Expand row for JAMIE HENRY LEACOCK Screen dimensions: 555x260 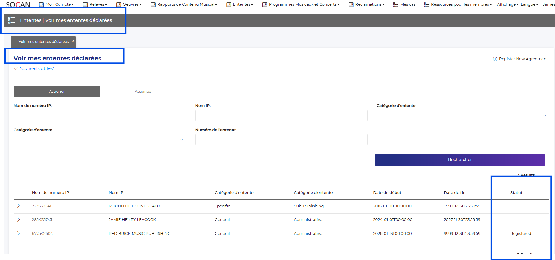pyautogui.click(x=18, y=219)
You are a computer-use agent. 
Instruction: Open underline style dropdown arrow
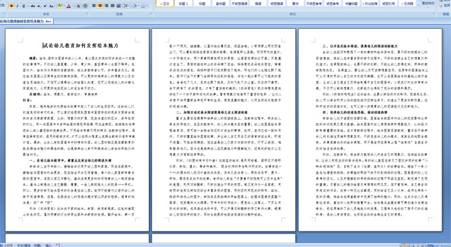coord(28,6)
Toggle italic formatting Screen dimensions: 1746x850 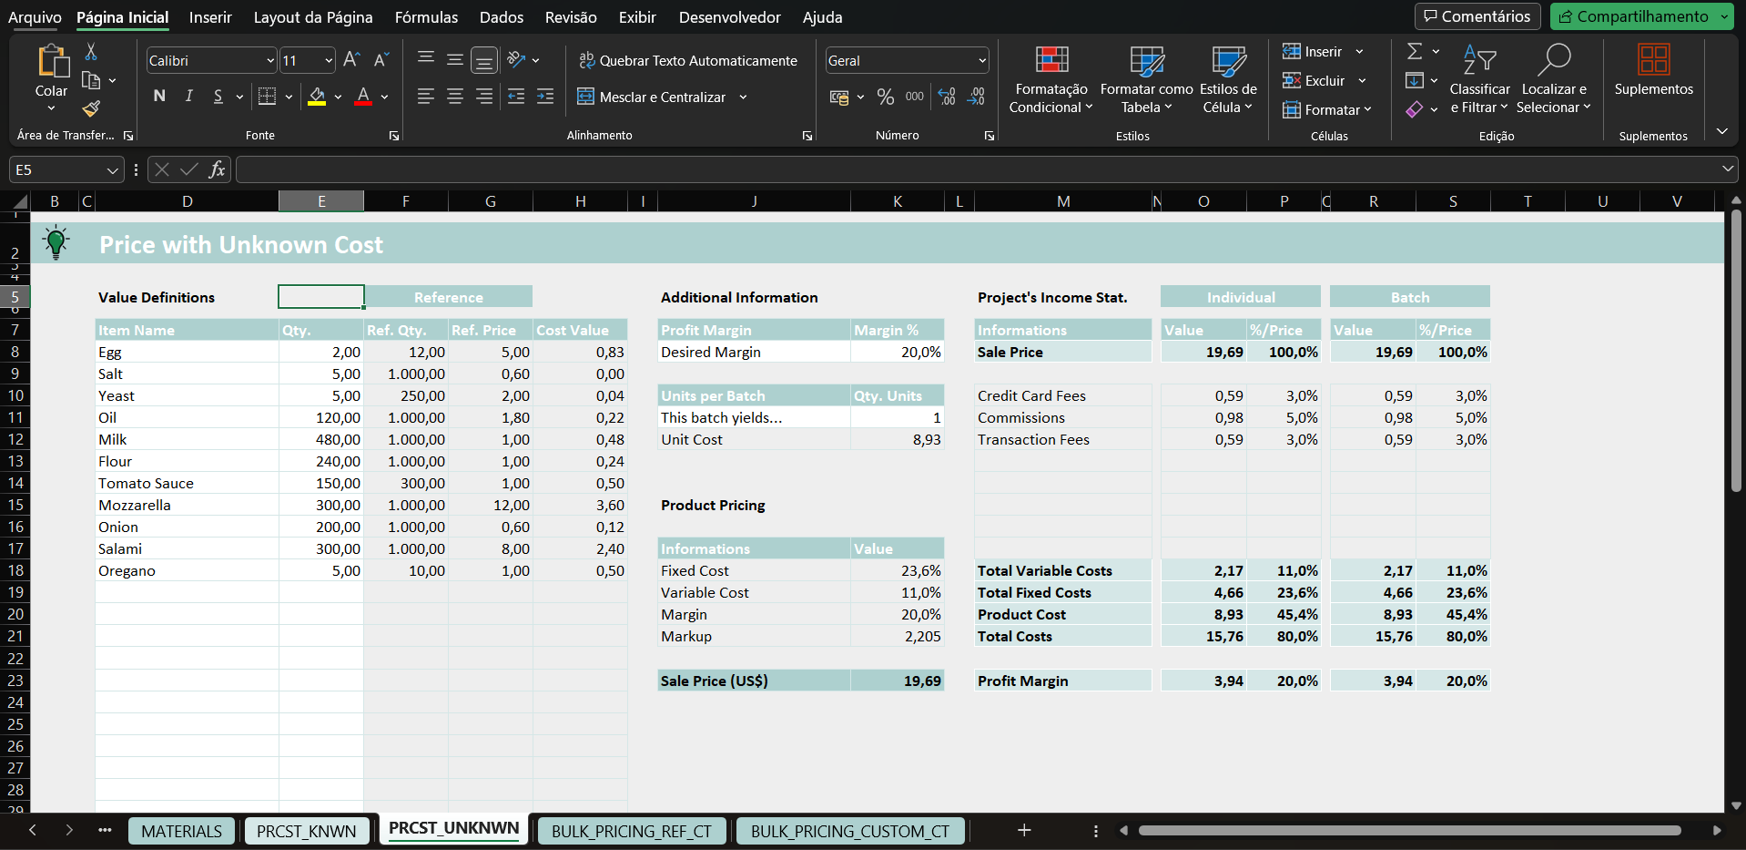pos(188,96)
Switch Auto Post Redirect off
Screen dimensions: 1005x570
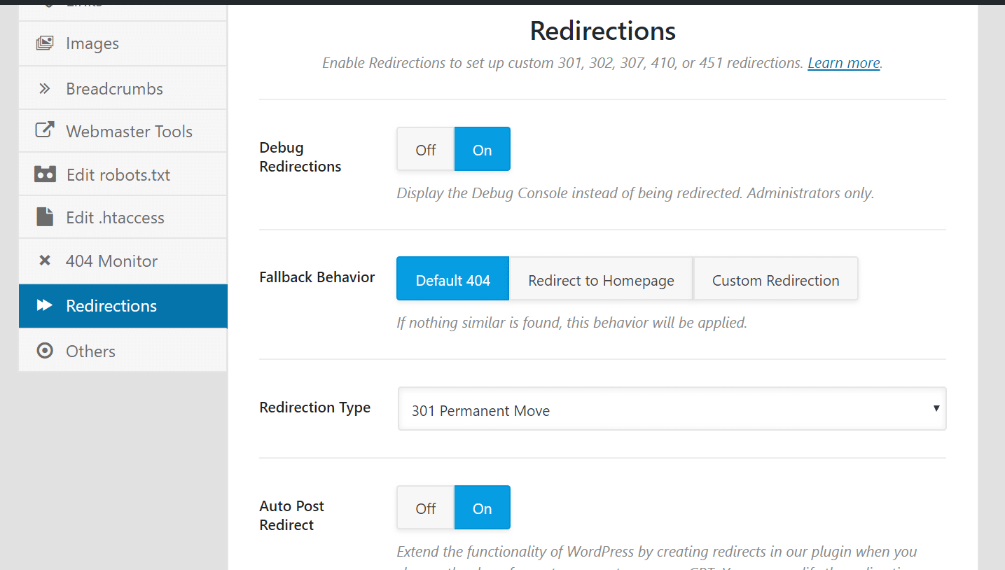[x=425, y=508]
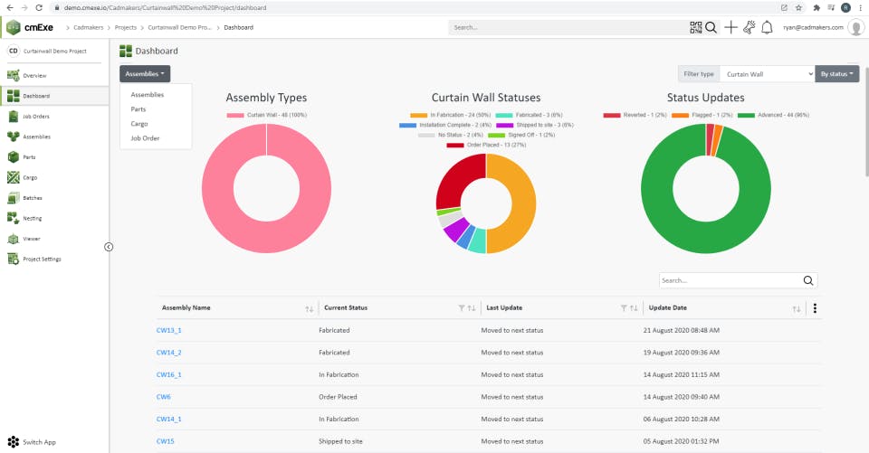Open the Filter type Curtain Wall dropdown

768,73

==

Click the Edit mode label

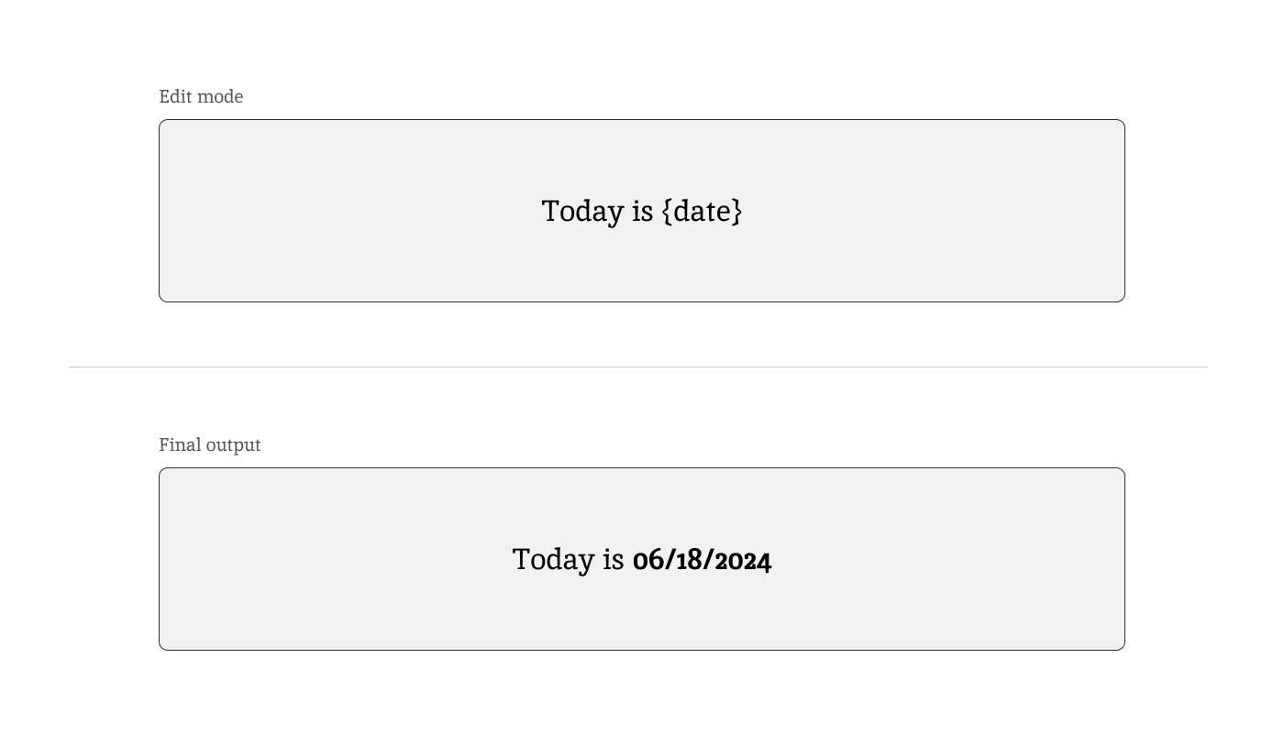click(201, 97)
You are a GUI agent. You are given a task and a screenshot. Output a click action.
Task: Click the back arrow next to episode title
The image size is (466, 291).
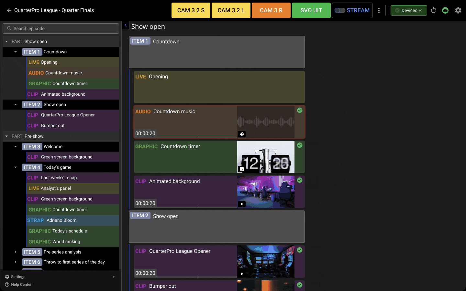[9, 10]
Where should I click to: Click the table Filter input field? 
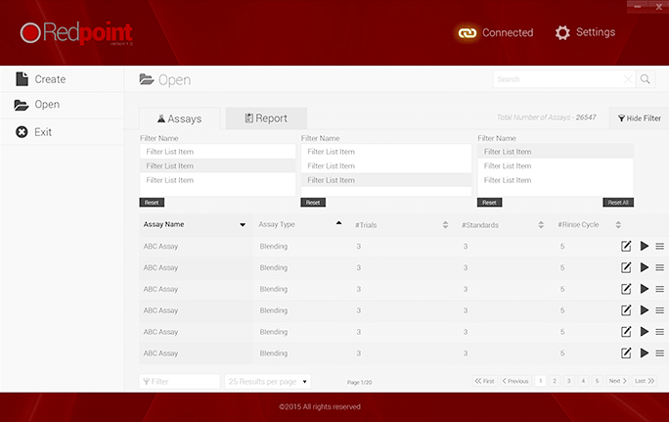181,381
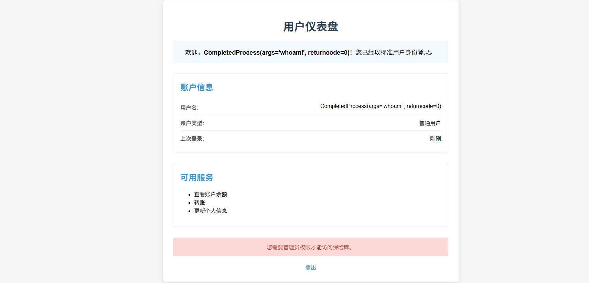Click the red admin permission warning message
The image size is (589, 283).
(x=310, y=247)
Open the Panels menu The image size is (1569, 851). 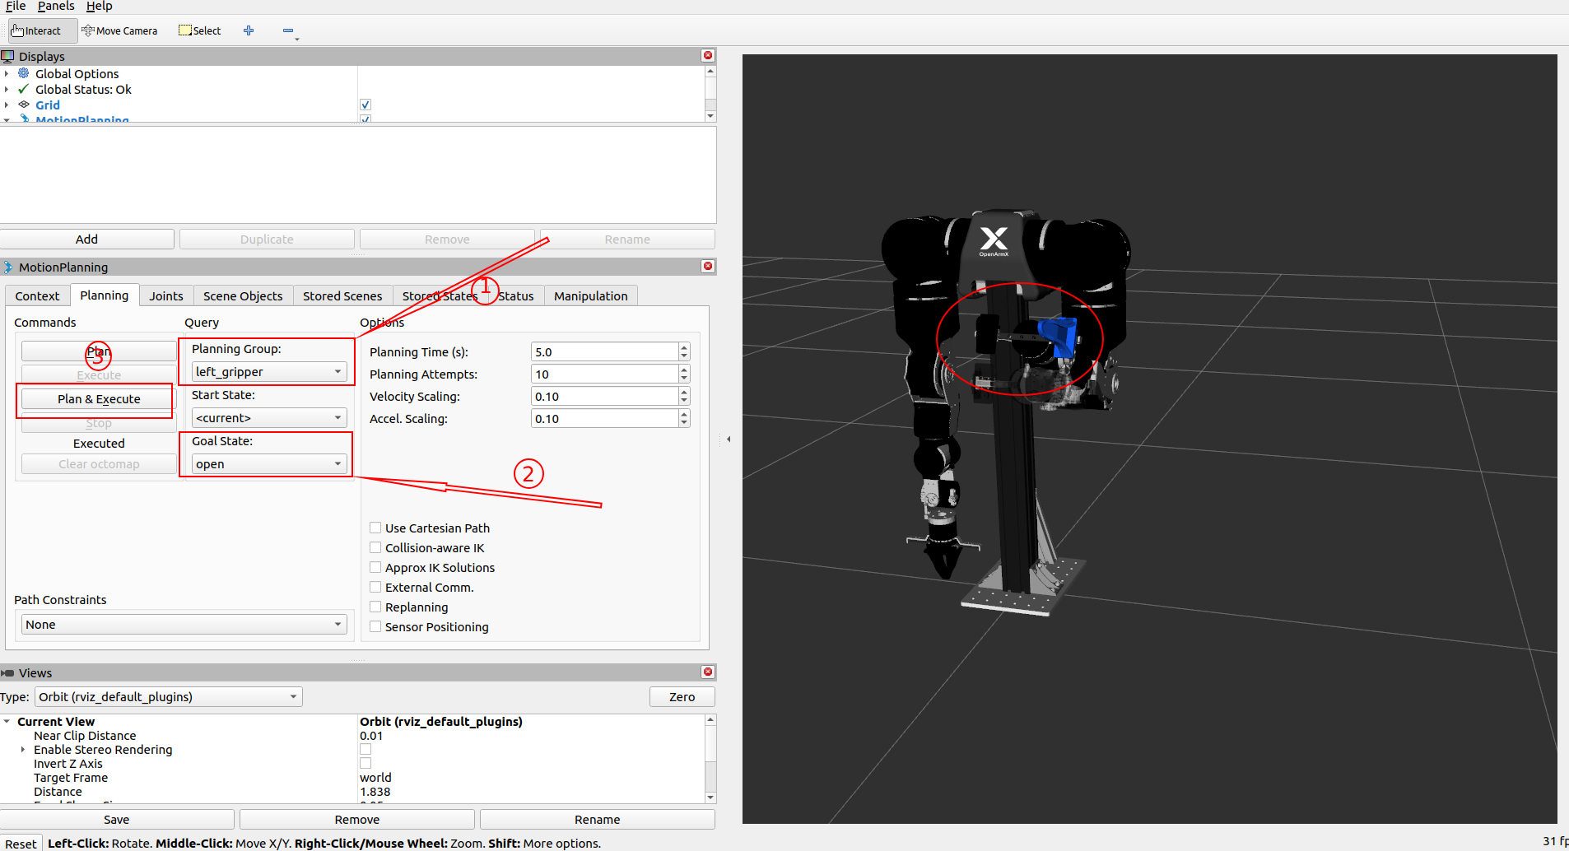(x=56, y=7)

◆ **WHAT IS REQUIRED**
Show each line of the material above that contains the word "agent", matching case exactly.

◆ **THE RESULT**
You are a computer-use agent. 
You are a GUI agent. You are given a task and a screenshot. Output a click action.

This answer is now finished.